For instance a swimmer in Academy will swim 100m Front Crawl in between 1.40 min and 2 min. 50m kicking should take most swimmers in National about 45-50 secs. So a brief look at where you started and finished on the clock will quickly tell you what time you have achieved. If the coach asks you to take 10 secs rest the big clock will tell you that.

You can even use the clock to measure how many reps have been completed. 10 x 100 on 2mins. After 18 minutes you have done 9!!!!

Pulse is easily measured using the clock. See below.

Get used to using the clock all the time.

Lane etiquette and courtesy

Read the section on lane etiquette. Know the direction of your lane, give the person in front 5 secs start, never cheat on your start time.

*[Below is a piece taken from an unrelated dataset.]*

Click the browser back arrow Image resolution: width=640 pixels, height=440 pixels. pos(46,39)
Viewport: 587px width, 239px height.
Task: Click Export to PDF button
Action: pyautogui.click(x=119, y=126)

Give way to faster swimmers, or try to go faster.

Technique versus effort

Never sacrifice on technique. When trying hard technique is often sacrificed. Don’t. Poor technique means more resistance and harder to swim fast.

Always give a training session your best. Never get out thinking it was easy as this normally means you weren't working hard enough!

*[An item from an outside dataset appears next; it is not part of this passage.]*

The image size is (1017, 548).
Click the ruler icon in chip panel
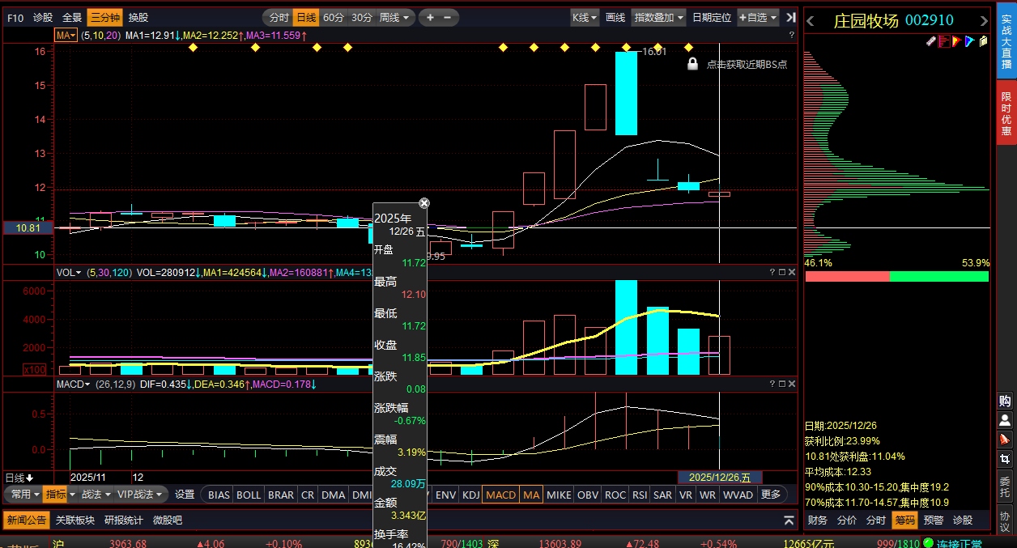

We all have weaknesses. The way to improve as an athlete is to work on your weakness. It’s a concept called improvement by marginal gain. So if your leg kick is poor. That means you cannot do 50m kick in less than 60 seconds, do more kick. This applies to all areas of swimming.

How hard to try?

Your coach will always tell you how hard to try. That is usually set by the swim and rest times. So if the coach says you have 10 x 100m to do on 2mins swim and rest, don’t ask how much rest. The faster you swim the more rest you will get.

If your coach says swim slowly then do so. He or she is asking you to try to work on technical perfection, best done slowly.

If the coach says as fast as possible, you should be panting by the end.

A one length sprint should be head down and kicking as hard as possible.

A kicking training set should nearly always be done hard.

Pulse rate

Here is an article all on its own.

The Rule of thumb is that maximum heart/pulse rate is 220 minus your age.

So for the average Age Group swimmer, that means a max pulse of just over 200.

An 80% effort means a pulse rate of 160, get it?

For older swimmers the AT, the Anaerobic Threshold is at 80%. That’s when lactate starts to kick in and it hurts.

Measuring pulse could not be simpler. Put two fingers into the neck between jugular and jaw, push in to feel the pulse.

Count for 6 seconds, add a zero to the count and that’s your pulse per minute. Some people say count for 10 seconds as it’s more accurate. True, but a pain if you only have a 10 second rest and what is 6 x 28 in your head?

Training zones

Training zones are best measured by pulse rate.

In simple terms and without getting too technical about this, training zones are:

Slow - pulse about 50%. Warm up and cool down.

Medium - technique and drill work. 50 - 70%

400m pace - A pace you can maintain for 400m 70 - 80%

200m pace - A pace you can maintain for 200m 80 - 90%

Sprint - A pace you can manage for 25 to 50m only. 90 - 100%

Note: warm ups should include some fast swimming and movement. This can be no further than 10-15m but max effort.

There are warm up and cool down protocols available on this website.